Since January 2010, when Gorman was appointed, Morgan Stanley’s stock has more than tripled from around $30, to $92.39 as of Thursday. The bank’s annual net revenues also soared from $16.4 billion in Gorman’s first year to $53.7 billion in 2022, the last full year of financial information available.
In his Financial Times interview, Gorman rated his Morgan Stanley CEO tenure as an A–. Going higher would be “immodest,” while going any lower would be “false modesty,” he told the newspaper in December.
Much of Morgan Stanley’s new growth can be attributed to Gorman’s early efforts to expand the bank’s wealth and asset management business, which were previously afterthoughts to its primary banking and trading efforts. He still believes wealth and asset management is critical to growing Morgan Stanley internationally.
“There are a lot of wealthy people in the world,” he said in the Bloomberg interview.
As he reflected on his time at Morgan Stanley, Gorman exuded confidence.
“It might sound immodest but I don’t think we made a lot of mistakes,” he told Bloomberg.
Yet under his watch, Morgan Stanley had to pay several large fines following regulatory investigations. The largest came in 2022 when the bank agreed to pay $200 million to U.S. regulators after some of its employees engaged in improper record keeping when they discussed trades outside of sanctioned communications channels. Just a month later the SEC fined Morgan Stanley again as part of a $35 million settlement for failing to properly protect the data of 15 million customers.
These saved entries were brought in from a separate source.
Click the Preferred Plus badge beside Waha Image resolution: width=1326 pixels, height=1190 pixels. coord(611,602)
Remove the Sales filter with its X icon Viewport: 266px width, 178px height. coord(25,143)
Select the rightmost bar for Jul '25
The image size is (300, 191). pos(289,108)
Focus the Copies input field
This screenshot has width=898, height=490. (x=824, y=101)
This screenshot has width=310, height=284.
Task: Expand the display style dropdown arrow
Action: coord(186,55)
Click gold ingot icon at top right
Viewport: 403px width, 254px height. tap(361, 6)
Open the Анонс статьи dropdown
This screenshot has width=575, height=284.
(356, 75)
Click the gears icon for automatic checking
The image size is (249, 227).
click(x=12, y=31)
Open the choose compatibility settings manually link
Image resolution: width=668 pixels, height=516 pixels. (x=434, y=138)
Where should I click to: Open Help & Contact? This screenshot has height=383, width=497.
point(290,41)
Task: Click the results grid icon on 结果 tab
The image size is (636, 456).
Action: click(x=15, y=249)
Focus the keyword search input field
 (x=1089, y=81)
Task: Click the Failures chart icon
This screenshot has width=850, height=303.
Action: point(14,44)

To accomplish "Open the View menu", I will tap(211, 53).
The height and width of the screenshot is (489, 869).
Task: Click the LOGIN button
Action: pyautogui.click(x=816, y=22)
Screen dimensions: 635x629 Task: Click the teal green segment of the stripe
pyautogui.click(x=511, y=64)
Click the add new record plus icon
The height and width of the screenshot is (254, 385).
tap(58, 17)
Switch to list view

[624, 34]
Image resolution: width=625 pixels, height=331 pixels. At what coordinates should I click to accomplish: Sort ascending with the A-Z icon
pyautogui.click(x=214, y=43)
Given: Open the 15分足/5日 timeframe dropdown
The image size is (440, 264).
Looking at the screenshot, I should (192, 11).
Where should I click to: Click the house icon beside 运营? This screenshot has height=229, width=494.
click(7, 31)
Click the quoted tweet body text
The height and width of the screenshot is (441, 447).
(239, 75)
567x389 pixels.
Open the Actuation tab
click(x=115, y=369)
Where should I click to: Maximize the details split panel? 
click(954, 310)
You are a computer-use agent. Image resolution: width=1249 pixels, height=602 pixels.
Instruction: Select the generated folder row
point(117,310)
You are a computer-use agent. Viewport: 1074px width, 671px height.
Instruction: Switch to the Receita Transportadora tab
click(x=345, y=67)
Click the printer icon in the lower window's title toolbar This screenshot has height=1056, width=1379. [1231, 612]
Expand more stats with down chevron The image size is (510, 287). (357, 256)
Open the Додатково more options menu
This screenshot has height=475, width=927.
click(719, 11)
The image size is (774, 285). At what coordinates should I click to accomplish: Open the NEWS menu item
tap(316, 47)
Additionally, Morgan Stanley lost $911 million when the family office of Archegos Capital Management went under after it couldn’t cover a series of margin calls, which triggered a fire sale. Morgan Stanley, realizing Archegos was about to collapse, had to sell blocks of shares at a loss to mitigate the damage to its own balance sheet. And like many investors, the bank has suffered hundreds of millions of dollars in losses on commercial real estate loans in the aftermath of the pandemic.
Instead, Gorman prefers to focus on the wins, citing the acquisitions that enabled the bank’s asset and wealth management push. In February 2020, just weeks before the pandemic struck the U.S., Morgan Stanley bought brokerage app E-Trade for $13 billion. “I think they’re jealous,” Gorman said of other Wall Street banks that missed out on the deal. Undaunted by the pandemic, Gorman continued his shopping spree in October 2020, buying investment firm Eaton Vance for $7 billion.
“I felt back then that we had to act, and we had to act aggressively,” he said of his early days as CEO and his turnaround plan. “And I knew that whatever we chose to do there would be critics. That didn’t bother me one little bit.”
Despite the raft of successful business decisions Morgan Stanley did take some hits in Gorman’s 14 years in the job. Morgan Stanley lost about $911 million when the family office Archegos Capital Management went under after it couldn’t cover a series of margin calls, which triggered a fire sale. And like many investors, it faced some heavy losses in any of its office real estate assets in the aftermath of the pandemic.